After the first presidential debate, Donald Trump was criticized for accusing Hofstra of giving him a “defective mic.” Opponents of Trump dismissed the comments as a thinly veiled attempt at him trying to pull a red herring to move away from his poorly perceived performance. Trump said, “Did you notice that? My mic was defective within the room,” and no one bought it. Clinton even remarked that “anybody who complains about the microphone is not having a good night,” dismissing the remarks as nothing but a complaint from someone who was commonly believed to have lost the debate.
But what Trump said was true, according to the Debate Commission.
Friday afternoon, the Commission released a statement stating that “regarding the first debate, there were issues regarding Donald Trump’s audio that affected the sound level in the debate hall,” essentially admitting to the fact that the microphone was defective and broken.
Trump had been widely dismissed for a poor performance in the first debate, having lost almost every single scientific poll by a good margin that measured registered voters’ thoughts on who won the debate.
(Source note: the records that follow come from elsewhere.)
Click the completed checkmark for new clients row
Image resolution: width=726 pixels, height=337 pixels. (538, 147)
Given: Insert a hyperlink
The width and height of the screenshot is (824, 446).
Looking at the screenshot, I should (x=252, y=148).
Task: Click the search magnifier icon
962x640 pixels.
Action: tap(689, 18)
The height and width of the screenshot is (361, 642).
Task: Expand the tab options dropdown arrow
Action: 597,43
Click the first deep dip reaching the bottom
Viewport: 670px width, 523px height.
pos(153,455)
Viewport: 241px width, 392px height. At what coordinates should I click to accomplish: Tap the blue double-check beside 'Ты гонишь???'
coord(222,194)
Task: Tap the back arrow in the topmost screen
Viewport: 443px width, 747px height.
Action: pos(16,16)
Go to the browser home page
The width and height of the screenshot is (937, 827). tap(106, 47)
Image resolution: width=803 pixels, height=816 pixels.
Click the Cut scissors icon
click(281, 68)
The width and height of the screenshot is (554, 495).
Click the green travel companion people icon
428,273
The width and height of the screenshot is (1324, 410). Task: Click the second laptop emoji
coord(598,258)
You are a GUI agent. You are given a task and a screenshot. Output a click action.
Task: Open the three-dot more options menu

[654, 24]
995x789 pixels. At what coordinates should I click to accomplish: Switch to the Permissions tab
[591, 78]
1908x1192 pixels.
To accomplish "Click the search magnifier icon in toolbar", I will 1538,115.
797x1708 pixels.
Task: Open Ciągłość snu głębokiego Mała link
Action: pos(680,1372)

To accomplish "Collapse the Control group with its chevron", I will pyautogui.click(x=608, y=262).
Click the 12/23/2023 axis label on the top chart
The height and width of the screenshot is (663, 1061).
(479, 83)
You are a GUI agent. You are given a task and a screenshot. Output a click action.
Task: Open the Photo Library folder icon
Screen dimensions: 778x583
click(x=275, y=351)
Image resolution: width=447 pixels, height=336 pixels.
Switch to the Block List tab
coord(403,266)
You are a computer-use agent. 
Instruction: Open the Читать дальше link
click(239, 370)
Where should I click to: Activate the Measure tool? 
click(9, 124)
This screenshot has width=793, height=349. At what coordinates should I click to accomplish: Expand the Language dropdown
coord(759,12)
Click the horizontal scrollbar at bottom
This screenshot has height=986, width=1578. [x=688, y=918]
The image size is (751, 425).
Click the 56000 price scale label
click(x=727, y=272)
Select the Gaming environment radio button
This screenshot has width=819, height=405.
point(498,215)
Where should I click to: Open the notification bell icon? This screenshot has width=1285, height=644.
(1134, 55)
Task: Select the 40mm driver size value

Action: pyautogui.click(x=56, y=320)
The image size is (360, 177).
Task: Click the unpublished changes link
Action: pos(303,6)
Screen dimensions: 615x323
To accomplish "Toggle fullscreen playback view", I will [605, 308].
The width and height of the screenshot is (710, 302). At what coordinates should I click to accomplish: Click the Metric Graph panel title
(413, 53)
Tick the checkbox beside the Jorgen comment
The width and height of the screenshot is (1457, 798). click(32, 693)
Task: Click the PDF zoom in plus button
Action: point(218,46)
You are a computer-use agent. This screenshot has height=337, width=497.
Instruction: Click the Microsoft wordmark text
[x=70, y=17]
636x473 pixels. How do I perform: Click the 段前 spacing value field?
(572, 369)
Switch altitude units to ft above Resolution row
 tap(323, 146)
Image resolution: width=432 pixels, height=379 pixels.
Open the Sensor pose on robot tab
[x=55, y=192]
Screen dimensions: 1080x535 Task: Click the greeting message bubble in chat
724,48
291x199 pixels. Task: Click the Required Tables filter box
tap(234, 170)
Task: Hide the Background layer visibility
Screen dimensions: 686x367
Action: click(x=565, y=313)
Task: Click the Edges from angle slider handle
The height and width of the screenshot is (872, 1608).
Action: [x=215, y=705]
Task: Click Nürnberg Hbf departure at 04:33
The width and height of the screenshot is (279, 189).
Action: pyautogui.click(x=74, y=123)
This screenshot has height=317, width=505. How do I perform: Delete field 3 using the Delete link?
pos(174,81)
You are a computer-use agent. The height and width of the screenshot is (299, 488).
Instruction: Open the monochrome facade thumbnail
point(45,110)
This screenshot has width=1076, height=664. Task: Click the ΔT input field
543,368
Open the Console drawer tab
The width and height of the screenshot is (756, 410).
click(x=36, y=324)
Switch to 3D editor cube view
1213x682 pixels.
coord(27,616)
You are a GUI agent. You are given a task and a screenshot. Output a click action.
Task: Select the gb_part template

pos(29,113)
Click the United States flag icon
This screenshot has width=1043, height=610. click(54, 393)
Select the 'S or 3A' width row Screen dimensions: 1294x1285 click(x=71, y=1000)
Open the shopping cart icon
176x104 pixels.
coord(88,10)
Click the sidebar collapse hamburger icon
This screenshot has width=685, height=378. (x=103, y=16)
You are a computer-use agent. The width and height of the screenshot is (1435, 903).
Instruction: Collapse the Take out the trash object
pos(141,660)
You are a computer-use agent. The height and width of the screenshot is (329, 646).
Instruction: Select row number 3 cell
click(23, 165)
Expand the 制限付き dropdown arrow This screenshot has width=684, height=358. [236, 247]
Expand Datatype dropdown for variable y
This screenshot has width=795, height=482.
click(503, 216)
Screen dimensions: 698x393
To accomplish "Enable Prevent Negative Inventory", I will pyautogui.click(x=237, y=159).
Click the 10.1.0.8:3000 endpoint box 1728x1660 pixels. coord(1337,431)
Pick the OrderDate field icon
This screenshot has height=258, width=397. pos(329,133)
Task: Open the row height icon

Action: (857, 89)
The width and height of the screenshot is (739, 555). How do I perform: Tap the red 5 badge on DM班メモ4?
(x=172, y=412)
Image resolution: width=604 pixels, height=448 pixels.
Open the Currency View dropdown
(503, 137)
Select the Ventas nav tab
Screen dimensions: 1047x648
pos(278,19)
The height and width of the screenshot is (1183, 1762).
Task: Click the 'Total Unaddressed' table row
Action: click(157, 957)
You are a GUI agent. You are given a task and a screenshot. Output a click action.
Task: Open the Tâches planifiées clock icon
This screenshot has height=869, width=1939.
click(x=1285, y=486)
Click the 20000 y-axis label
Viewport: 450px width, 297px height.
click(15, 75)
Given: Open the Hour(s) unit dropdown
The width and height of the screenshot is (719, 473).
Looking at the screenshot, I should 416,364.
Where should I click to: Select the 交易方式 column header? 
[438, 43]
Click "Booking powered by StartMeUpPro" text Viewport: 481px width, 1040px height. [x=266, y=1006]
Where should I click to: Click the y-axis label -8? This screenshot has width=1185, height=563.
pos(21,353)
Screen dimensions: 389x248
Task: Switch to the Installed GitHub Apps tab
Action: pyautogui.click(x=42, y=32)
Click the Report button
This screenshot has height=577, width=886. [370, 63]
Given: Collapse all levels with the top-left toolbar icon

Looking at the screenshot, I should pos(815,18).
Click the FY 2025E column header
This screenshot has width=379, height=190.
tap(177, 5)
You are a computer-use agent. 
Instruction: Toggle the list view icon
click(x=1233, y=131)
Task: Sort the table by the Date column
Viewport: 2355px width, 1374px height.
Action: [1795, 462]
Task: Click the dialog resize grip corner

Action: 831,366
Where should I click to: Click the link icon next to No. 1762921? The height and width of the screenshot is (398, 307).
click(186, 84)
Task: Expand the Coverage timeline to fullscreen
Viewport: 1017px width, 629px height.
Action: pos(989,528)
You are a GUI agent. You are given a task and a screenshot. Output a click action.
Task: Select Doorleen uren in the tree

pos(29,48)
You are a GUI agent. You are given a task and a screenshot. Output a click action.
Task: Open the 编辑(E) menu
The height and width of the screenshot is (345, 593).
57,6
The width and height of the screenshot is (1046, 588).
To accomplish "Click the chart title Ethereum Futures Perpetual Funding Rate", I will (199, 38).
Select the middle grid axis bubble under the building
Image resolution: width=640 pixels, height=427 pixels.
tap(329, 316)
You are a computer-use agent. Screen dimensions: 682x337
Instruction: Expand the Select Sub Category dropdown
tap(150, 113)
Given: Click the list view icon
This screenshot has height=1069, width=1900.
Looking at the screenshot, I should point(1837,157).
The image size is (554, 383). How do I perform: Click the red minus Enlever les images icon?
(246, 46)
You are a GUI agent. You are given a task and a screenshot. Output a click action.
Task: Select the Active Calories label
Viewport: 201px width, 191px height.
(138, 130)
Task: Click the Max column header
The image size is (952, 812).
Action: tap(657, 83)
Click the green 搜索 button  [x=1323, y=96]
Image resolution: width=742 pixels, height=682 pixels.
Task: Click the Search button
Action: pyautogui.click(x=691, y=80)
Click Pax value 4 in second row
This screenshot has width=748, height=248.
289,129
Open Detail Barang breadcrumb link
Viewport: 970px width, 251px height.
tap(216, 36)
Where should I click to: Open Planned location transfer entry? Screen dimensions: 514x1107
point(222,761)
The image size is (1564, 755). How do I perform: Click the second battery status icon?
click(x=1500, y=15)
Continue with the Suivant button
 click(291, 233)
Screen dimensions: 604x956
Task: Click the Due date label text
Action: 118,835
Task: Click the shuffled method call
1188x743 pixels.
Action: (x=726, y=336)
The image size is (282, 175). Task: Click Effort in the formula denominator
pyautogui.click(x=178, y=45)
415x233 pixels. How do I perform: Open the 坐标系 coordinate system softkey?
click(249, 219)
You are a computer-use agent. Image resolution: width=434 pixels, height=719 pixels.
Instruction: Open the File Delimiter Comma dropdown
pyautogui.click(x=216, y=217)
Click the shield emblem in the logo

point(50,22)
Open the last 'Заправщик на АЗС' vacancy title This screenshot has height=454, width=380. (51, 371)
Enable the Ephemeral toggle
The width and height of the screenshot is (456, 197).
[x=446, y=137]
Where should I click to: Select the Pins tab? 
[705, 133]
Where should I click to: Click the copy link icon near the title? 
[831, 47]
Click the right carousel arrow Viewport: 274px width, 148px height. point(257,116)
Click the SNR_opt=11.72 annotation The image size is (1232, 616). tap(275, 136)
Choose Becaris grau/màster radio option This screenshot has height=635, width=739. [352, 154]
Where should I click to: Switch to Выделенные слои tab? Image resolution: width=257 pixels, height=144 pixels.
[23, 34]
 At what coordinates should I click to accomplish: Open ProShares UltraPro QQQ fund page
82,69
Trump did, however, win almost every online poll — albeit highly unscientific.
Trump had more remarks on the microphone post-debate. “I was a little bit upset that the microphone in the room wasn’t working,” Trump told reporters on debate night. The next day, on Fox, he went on to complain even further about the microphone as people continued to dismiss his words, saying “My microphone in the room, they couldn’t hear me. I wonder if it was set up that way. It was terrible.”
The Commission on Presidential Debates hasn’t yet said what caused the microphone to be defective, only noting that it did have problems. Their statement was short, only the one sentence saying that it was in fact defective.